Without a proper metadata management – it is like you buying a million dollar home with no power connection. There is not much you can do with it!
Metadata management is still a problem in the traditional data management landscape and now with the Big Data and technologies like Hadoop – it is becoming even more complex. The whole value of Hadoop is the freedom it provides. It doesn’t enforce to get fit into a schema. You are no more just restricted to structured data and so on.
The most value from Hadoop is when you extract structured information from the vast amount of unstructured data. And in an enterprise context, you need to connect that extracted information with the rest of the traditional (or structured) data. Here is when the metadata management becomes so critical.
What is Metadata?
In simple terms, it is the data about the data. Metadata is usually categorized into three.
- Business Metadata
This contains the business definitions/details. This is the way by which the business users understand the data. This will have the additional details like – who generated this, who owns this data etc. It can also have some of the policies, changes and even some of the regulatory/compliance aspects. In nutshell, Business metadata is the key reference point for making any data driven decisions.
- Technical Metadata
This is more technical in nature- like the database information, tables, columns etc. Now if you have proper business metadata, you can now easily connect that to the table level details in the technical metadata.
- Operational Metadata
This is to do with the currency and lineage. It could say the history of the data, if the data is active or archived, It could be even who accessed the data and when, how the data changed over a period of time.
In summary – business can work on any data is there is a proper metadata available.
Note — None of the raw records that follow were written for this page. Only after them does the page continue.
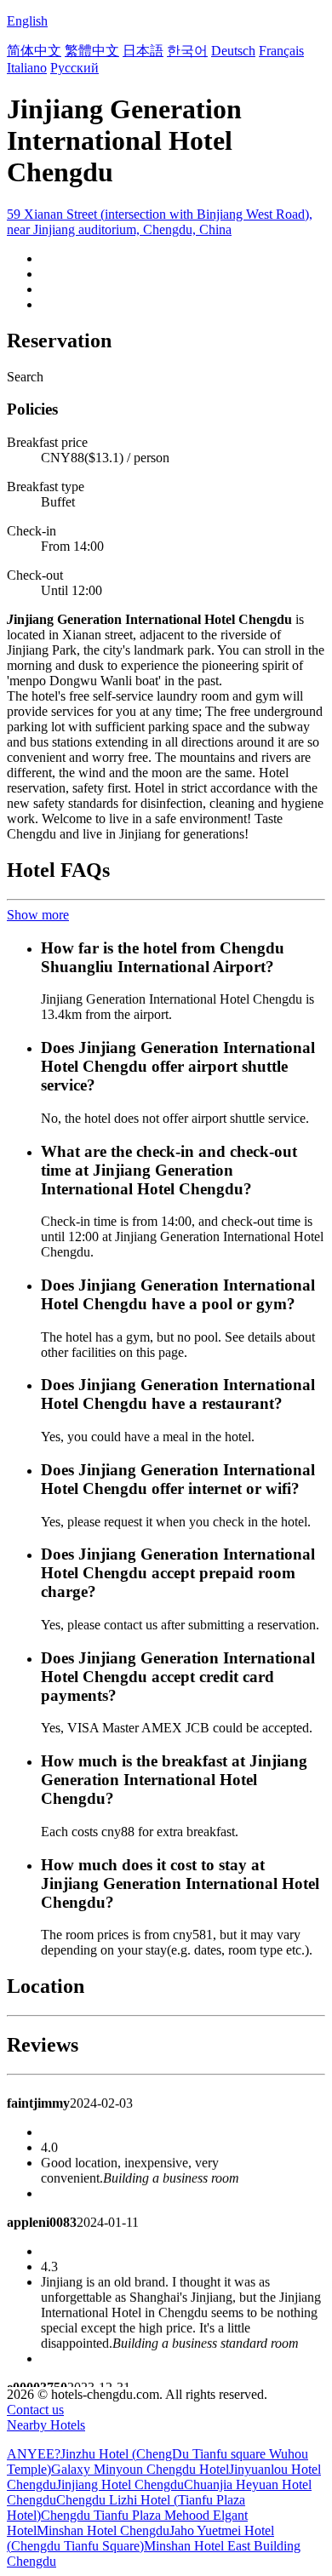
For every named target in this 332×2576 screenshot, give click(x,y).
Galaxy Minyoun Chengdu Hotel (140, 2469)
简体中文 (34, 50)
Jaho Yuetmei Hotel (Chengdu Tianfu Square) (140, 2538)
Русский (74, 67)
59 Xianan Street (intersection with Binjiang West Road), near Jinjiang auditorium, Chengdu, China (159, 222)
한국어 (187, 50)
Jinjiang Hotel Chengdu (120, 2484)
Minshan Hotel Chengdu (103, 2530)
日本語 (143, 50)
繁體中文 (92, 50)
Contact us (35, 2409)
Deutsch (233, 50)
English (27, 21)
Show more (38, 914)
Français (281, 50)
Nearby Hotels (46, 2425)
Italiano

In a traditional Data Warehousing environment ( that deals with structured data), the capturing, maintaining and managing is fairly possible ( though not done properly in many organizations) because :
- You know where the data is coming from
- You are fitting the data into a proper model
- You have a proper governance mechanism on the Datalakes
Now think about the concept of Data Lakes! The definition itself says – you ingest data (structured or unstructured) as the way it is and you swim and fish for information out of the lake. The key purpose of building a lake is:
- All data in one place
- You don’t have to model upfront (Schema on read)
- Be more agile on Data – business get to see/use data overnight
- Enable more and more self service
By now, I am sure you realize, how complex it will be to address the metadata aspect in a data lake?